15 h : l’Arche d’avenir, accueil de jour de la Mie de Pain, rue Régnault Le bâtiment a connu à l’origine d’importantes difficultés au plan architectural avec beaucoup de malfaçons, l’accueil s’effectue uniquement de jour. Les sans abri peuvent laver leurs effets, se faire couper les cheveux, trouver un coin pour se reposer, boire un café mais aussi avoir accès à internet et rencontrer des professionnels pour trouver un boulot. En revanche le centre est fermé le soir.

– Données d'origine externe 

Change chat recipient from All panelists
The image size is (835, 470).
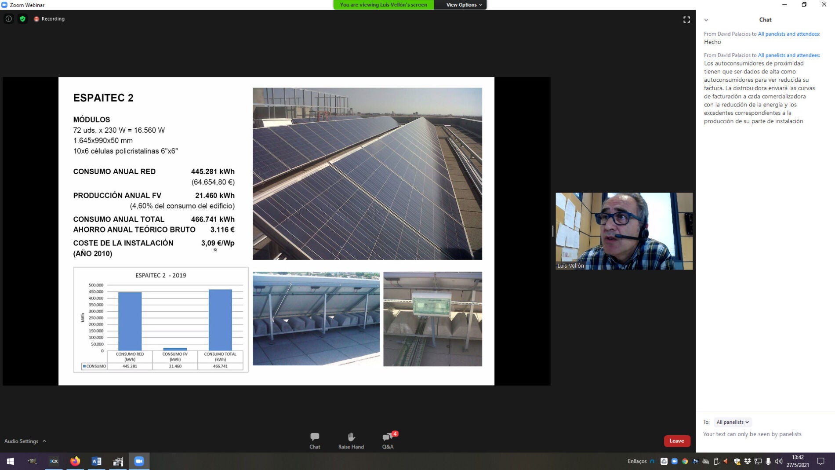coord(732,422)
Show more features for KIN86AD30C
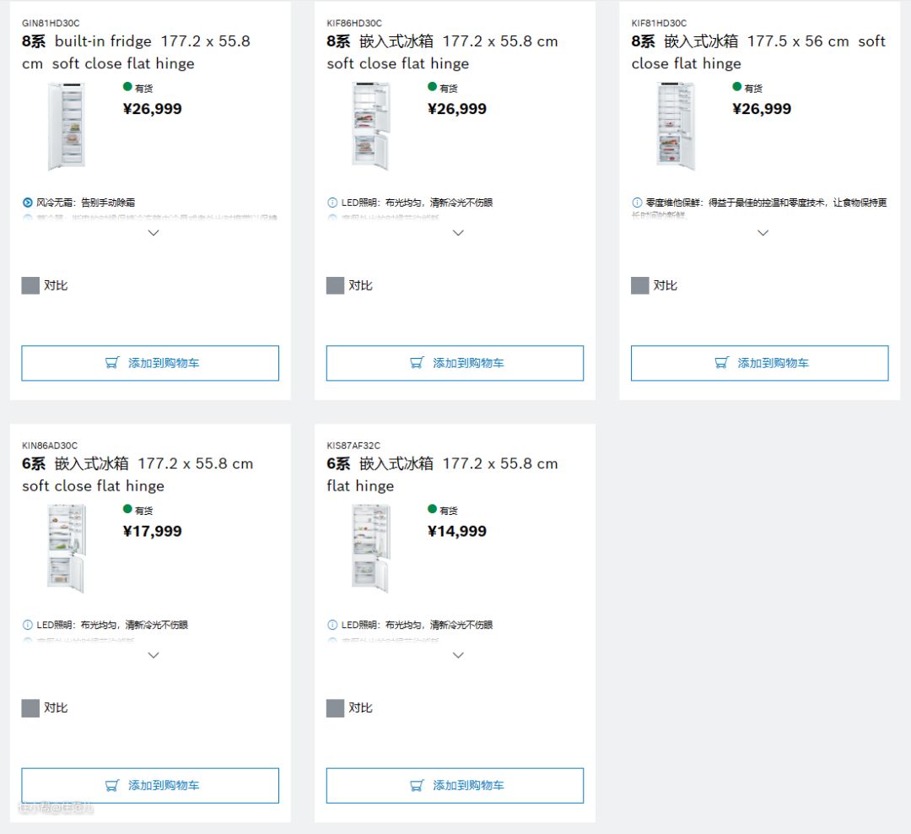911x834 pixels. click(154, 655)
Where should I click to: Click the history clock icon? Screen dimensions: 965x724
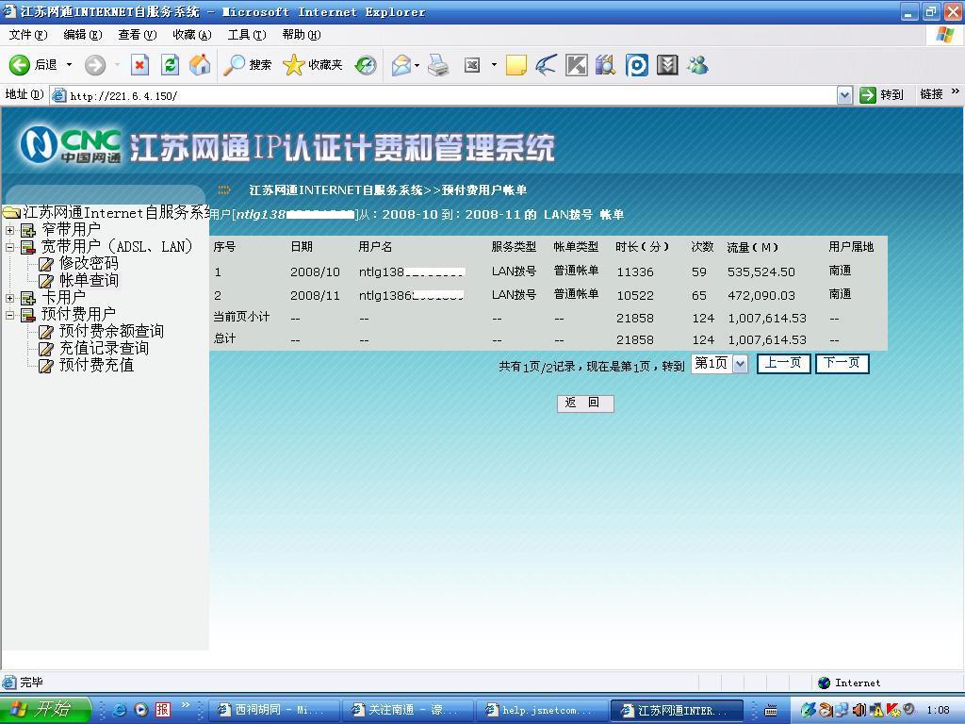pos(366,65)
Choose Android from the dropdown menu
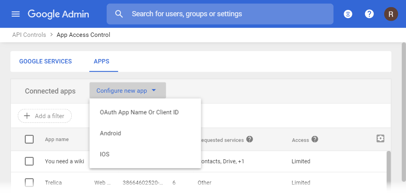Image resolution: width=406 pixels, height=193 pixels. (111, 133)
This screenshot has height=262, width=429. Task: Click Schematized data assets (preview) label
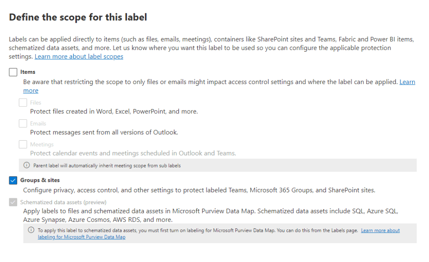click(x=63, y=202)
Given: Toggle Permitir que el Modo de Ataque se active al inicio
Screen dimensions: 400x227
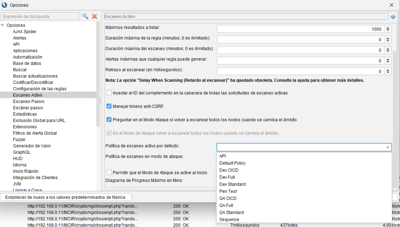Looking at the screenshot, I should [x=109, y=172].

16 h : La Cité du refuge gérée par l’Armée du salut, rue Cantagrel Immeuble construit dans les années 30 par Le Corbusier avec une extension après guerre. L’état du bâtiment est catastrophique. Rien ou presque n’a été fait pendant des années, faute de crédit. Partagé entre centre d’hébergement de moyenne durée (environ 2 ans pour la plupart) et centre d’accueil d’urgence pour la nuit. Le bâtiment comporte deux parties, à l’origine les hommes d’un côté, les femmes de l’autre. Aujourd’hui la fréquentation est uniquement masculine, d’un côté les cellules sont microscopiques et peu pratiques, de l’autre plus spacieuses. Certains hébergements s’effectuent encore en dortoirs de 8 lits ! Le directeur nous précise qu’à la suite d’une circulaire ministérielle, il n’accueille plus d’étrangers en situation irrégulière. Par ailleurs la rénovation des locaux, classés monuments historiques, est envisagée depuis 1999 mais elle est bloquée faute de crédits. Il faudrait environ 20 millions d’euros. Quand on pense que le Maire de Paris a décidé de donner 120 millions d’euros pour rénover le stade Jean Bouin, on a du mal à comprendre comment on ne peut dégager 6 fois moins pour rénover ce centre.

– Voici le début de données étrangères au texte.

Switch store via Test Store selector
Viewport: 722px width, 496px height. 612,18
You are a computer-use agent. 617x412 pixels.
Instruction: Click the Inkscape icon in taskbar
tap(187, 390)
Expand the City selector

17 h 30 Visite de la Mie de Pain, rue Charles Fourier Historique, le centre d’accueil le plus important de Paris avec 450 hébergés chaque soir sans aucune condition. Les responsables s’enorgueillissent d’accueillir les plus démunis, les plus pauvres, les plus exclus. Ambiance chaleureuse grâce aux bénévoles, dont certains sont là depuis presque 20 ans, à raison d’un soir par semaine. La soupe nous est offerte. Elle est délicieuse. Les bâtiments sont en mauvais état et il y a un projet de rénovation totale pour supprimer la promiscuité qui est particulièrement importante. L’hébergement se fait dans des boxes de 8 places minimum avec des draps en papier.

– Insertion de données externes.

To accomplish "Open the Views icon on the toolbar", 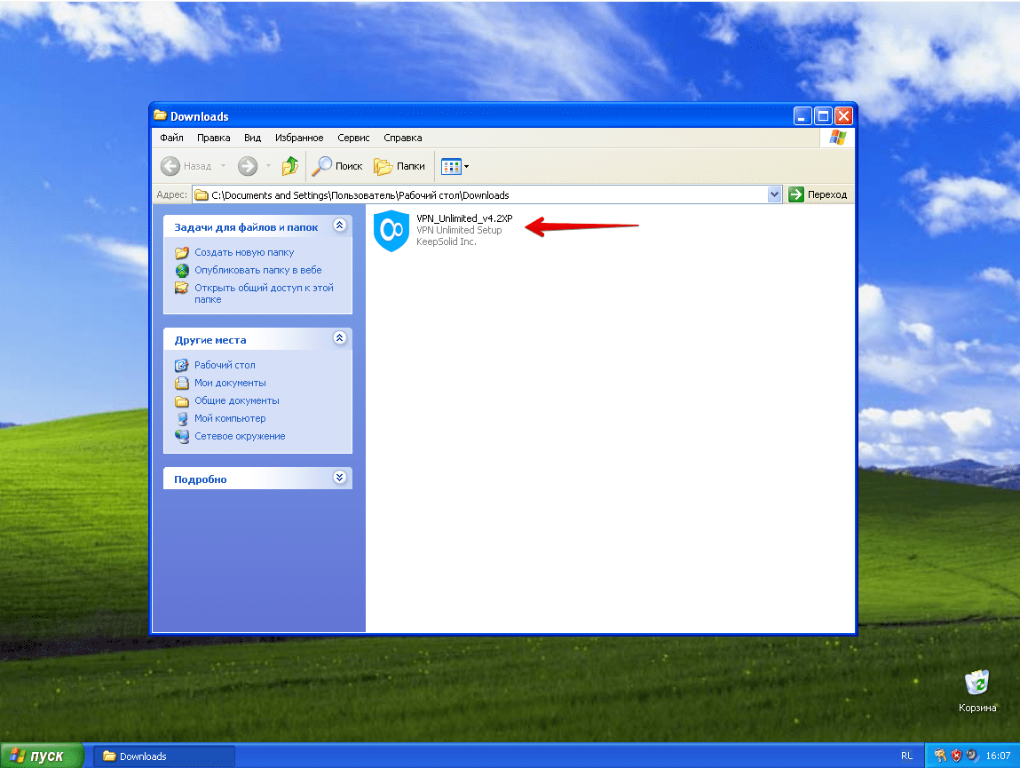I will coord(449,166).
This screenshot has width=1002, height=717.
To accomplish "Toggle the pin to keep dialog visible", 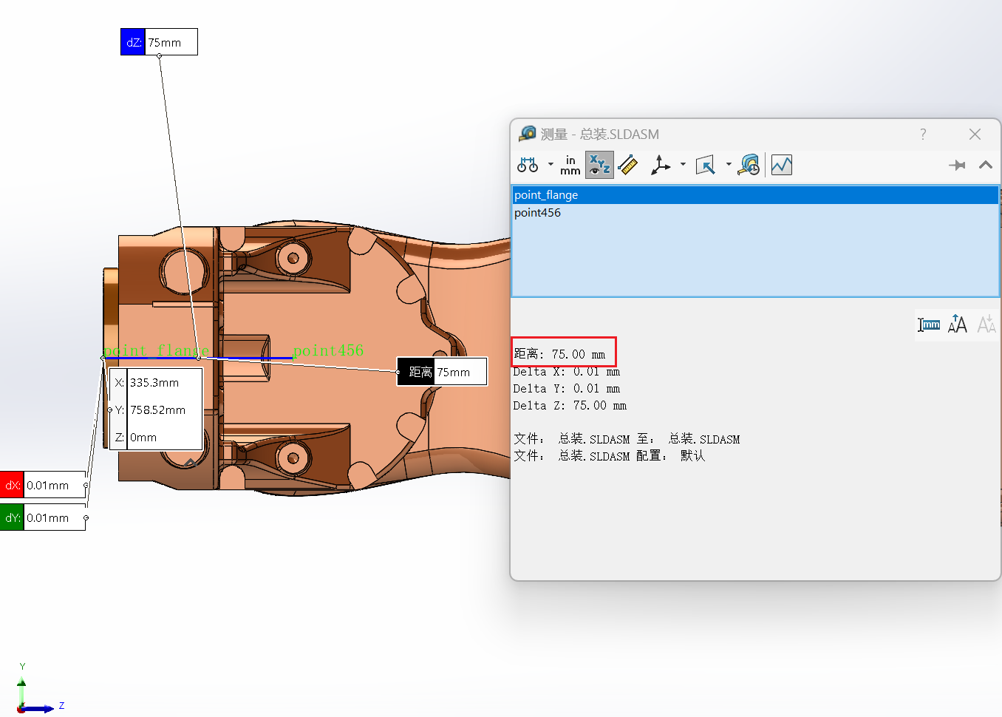I will (x=957, y=165).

Conclusion Les conditions d’accueil des sans abri est indigne de la France et de Paris. Le personnel qui travaille dans ces centres est remarquable de dévouement et de chaleur humaine. Mais les locaux font honte à voir. Un peu de volonté politique permettrait de régler cela et d’y consacrer un peu d’argent. Pour l’ensemble du 13è, il suffirait de moins de 50 millions d’euros pour rénover tous les centres. Il n’est pas normal que la Ville, la région et l’Etat se renvoient la responsabilité au motif que c’est à l’autre de payer. Si l’Etat fait défaut, ce qui n’a rien de surprenant dans ce domaine, la mairie de Paris doit assumer ses responsabilités et financer les travaux. Quand on voit le Maire de Paris dépenser 120 millions d’euros pour rénover un Stade, on se dit qu’il est mal venu de mégoter pour ces centres qui soulagent la misère.